SELECTED PASSAGE:
• • • •
Sunday, 31 August 2014

Ravioli di porro


Ravioli with leeks, lemon butter and a hazelnut crumb.....

I've been dying to make some pasta since I got back from Italy in June, however it's been such a busy wedding season I haven't had time, until today. 

Pasta is one of the easiest and cheapest things to make in a kitchen. You only use two ingredients and you do not have to use a fancy pasta machine, just a rolling pin and a bit of elbow grease.

I was lucky enough to be taught how to make pasta by the amazing Gennaro Contaldo (http://gennarocontaldo.com) who makes it look like child's play, he is a genius! 

However, you don't need a master-class from a celebrity chef to make this dish, you can make pasta at home very easily, this recipe I dreamed up on route back from one of the weddings I recently attended, it would be ideal as a starter for a dinner party, I love leeks and this simple combination is a great showcase of this often overlooked vegetable. 

Ingredients (makes 6 large ravioli, for 2 people)
Pasta: 2 whole eggs + 1 additional egg yolk, 200g '00' plain flour.
Filing: 2 spring onions, 2 medium size leeks (washed and trimmed), 1/2 ground nutmeg, salt and pepper to taste, 1/2tbsp butter, drop olive oil. 
Sauce & topping: 2tbsp unsalted butter, 1/2 fresh lemon juiced,  2 slices fresh white bread crumbs, 1tbsp olive oil, few leaves of sage, 1 tbsp crushed hazelnuts, salt & pepper to taste.

To make the pasta mix the eggs and flour until it comes together to form a stiff dough. Kneed on a flat surface until it becomes a smooth ball. (If it's too dry you may need to add a couple of teaspoons of beaten egg, and if it's too wet a little extra flour).

Once it forms a smooth ball wrap well in cling film and chill in the fridge for 30 mins.

While the pasta is chilling, finely slice the spring onion and leeks and add to a large pan, on a medium heat, with the butter and oil.
• • • •
Records from a data collection:
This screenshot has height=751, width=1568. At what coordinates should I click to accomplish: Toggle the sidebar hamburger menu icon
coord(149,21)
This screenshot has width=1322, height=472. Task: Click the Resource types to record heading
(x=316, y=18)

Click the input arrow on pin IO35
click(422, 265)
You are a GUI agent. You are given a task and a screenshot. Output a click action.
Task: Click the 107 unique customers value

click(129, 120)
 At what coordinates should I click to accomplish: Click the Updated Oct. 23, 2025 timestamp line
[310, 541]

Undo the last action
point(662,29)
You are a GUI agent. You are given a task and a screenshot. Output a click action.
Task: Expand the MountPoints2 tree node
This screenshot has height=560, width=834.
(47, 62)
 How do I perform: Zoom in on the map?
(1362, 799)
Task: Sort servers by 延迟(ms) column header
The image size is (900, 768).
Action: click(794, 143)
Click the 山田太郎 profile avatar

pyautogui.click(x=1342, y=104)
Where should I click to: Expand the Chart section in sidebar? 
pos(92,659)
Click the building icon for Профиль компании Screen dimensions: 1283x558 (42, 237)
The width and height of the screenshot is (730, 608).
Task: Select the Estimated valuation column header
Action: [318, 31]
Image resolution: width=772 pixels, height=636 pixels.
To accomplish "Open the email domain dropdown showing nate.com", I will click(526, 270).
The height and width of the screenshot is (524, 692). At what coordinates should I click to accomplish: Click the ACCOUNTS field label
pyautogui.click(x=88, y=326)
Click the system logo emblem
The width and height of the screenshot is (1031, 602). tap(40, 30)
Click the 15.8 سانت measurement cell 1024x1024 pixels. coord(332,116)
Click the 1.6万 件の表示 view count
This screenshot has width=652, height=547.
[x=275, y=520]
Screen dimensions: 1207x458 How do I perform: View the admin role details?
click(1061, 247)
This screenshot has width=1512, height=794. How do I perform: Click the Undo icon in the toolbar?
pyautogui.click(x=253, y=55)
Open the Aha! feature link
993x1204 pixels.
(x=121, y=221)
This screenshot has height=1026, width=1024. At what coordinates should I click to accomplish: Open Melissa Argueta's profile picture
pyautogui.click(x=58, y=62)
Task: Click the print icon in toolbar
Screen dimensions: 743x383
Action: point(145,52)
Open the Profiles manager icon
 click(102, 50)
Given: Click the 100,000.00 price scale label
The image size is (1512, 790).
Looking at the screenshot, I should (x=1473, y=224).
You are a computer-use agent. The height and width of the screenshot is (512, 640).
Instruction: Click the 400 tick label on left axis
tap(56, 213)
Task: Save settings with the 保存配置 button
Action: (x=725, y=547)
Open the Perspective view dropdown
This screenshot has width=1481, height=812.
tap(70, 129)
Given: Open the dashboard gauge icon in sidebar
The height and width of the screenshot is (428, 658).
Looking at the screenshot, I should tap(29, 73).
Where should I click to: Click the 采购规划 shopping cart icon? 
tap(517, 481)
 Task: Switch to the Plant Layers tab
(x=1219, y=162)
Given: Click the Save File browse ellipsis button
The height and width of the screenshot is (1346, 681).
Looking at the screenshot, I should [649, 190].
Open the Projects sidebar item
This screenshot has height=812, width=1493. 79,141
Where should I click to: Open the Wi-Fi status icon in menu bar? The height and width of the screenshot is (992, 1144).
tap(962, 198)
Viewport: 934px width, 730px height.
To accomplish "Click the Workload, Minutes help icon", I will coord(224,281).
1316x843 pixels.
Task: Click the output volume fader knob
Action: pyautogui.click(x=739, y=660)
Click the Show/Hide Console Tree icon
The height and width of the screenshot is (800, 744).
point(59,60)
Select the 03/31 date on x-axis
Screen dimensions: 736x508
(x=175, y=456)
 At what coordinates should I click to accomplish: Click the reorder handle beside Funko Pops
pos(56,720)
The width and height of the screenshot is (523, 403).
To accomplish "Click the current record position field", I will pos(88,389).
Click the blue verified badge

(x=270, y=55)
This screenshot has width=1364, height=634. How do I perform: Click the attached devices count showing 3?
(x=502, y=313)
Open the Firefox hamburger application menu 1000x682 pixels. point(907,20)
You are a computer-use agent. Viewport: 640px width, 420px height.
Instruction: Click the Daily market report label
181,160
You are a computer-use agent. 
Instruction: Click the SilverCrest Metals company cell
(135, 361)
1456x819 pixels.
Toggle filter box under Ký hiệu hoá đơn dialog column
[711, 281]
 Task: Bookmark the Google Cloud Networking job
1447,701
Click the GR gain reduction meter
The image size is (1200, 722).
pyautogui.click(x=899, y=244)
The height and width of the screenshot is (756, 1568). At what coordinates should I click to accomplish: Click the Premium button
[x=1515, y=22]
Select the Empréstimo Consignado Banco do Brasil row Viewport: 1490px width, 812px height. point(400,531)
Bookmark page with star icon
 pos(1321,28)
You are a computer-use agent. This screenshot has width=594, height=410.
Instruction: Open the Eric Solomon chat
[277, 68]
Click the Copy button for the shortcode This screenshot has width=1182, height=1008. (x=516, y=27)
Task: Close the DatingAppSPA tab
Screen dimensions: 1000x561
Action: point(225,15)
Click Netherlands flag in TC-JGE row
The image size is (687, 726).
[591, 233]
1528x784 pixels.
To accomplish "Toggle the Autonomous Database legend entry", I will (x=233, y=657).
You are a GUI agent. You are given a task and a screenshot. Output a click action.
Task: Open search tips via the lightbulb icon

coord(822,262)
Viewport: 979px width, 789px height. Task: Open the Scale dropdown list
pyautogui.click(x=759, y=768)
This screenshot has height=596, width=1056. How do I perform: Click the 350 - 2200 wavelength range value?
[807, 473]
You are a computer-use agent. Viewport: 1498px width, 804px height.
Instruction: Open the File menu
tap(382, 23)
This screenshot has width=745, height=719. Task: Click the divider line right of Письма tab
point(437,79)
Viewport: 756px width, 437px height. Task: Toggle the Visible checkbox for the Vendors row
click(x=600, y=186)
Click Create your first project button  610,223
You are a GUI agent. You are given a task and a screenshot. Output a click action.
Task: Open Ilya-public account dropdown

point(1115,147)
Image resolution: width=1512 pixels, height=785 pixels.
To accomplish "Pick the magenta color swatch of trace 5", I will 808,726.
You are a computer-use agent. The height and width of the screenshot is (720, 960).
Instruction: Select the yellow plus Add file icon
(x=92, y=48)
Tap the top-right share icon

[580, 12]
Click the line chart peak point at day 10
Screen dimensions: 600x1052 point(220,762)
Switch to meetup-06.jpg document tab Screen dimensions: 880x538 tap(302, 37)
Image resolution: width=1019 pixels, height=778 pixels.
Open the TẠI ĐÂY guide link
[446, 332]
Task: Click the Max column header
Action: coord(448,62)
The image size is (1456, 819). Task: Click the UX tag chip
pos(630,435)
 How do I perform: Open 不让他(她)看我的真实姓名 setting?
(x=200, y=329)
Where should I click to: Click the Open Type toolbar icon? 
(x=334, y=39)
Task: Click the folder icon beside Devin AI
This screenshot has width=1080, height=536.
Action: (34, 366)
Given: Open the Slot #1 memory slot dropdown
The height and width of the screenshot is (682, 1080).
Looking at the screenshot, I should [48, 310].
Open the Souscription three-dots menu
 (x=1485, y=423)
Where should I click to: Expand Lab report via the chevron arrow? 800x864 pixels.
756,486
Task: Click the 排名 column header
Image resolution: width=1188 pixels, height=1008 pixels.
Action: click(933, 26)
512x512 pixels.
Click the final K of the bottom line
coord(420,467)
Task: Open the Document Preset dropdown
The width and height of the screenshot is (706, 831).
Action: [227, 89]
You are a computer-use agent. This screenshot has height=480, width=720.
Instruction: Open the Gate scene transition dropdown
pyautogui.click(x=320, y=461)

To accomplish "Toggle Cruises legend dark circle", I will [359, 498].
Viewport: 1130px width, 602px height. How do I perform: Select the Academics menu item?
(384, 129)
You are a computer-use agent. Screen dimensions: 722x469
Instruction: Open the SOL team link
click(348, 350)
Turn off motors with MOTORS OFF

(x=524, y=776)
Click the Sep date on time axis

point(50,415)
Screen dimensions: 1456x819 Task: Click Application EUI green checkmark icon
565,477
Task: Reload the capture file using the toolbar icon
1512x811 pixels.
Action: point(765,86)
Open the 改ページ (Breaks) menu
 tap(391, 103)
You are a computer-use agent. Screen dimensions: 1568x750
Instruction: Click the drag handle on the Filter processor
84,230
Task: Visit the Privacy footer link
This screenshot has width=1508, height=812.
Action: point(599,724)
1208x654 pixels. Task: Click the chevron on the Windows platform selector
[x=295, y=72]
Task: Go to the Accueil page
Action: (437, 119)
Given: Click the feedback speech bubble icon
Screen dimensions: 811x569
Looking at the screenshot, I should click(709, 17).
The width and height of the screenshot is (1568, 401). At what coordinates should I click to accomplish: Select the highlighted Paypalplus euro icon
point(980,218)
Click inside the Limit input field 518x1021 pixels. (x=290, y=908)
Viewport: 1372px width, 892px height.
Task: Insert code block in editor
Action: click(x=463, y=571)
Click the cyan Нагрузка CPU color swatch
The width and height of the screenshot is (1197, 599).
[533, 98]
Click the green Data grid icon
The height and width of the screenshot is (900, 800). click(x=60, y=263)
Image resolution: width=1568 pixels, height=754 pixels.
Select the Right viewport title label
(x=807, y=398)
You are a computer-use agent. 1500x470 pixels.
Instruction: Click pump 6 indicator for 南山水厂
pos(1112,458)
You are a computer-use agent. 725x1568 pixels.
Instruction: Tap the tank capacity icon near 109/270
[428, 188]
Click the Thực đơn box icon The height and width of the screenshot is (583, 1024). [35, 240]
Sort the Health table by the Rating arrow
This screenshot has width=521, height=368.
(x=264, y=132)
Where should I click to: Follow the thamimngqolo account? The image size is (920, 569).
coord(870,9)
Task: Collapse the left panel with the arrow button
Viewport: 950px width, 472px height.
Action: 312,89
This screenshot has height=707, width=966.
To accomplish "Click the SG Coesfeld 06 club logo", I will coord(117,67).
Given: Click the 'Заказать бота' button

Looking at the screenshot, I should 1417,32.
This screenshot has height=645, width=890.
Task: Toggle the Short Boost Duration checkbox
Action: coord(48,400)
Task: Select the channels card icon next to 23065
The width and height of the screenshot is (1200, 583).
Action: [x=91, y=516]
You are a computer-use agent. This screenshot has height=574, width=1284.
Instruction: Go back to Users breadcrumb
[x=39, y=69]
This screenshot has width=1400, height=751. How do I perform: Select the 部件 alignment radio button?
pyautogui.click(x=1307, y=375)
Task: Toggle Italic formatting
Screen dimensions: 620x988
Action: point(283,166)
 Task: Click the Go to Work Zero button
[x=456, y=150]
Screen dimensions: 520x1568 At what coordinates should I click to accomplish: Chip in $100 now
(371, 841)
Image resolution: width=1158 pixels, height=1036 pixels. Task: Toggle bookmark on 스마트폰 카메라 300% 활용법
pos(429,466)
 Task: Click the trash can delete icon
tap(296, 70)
• • • •
GIVEN TASK:
In the ravioli recipe, reproduce word for word the passage from "Pasta: 2 whole" to "butter and oil.".

SOLUTION FOR THIS TASK:
Pasta: 2 whole eggs + 1 additional egg yolk, 200g '00' plain flour.
Filing: 2 spring onions, 2 medium size leeks (washed and trimmed), 1/2 ground nutmeg, salt and pepper to taste, 1/2tbsp butter, drop olive oil. 
Sauce & topping: 2tbsp unsalted butter, 1/2 fresh lemon juiced,  2 slices fresh white bread crumbs, 1tbsp olive oil, few leaves of sage, 1 tbsp crushed hazelnuts, salt & pepper to taste.

To make the pasta mix the eggs and flour until it comes together to form a stiff dough. Kneed on a flat surface until it becomes a smooth ball. (If it's too dry you may need to add a couple of teaspoons of beaten egg, and if it's too wet a little extra flour).

Once it forms a smooth ball wrap well in cling film and chill in the fridge for 30 mins.

While the pasta is chilling, finely slice the spring onion and leeks and add to a large pan, on a medium heat, with the butter and oil.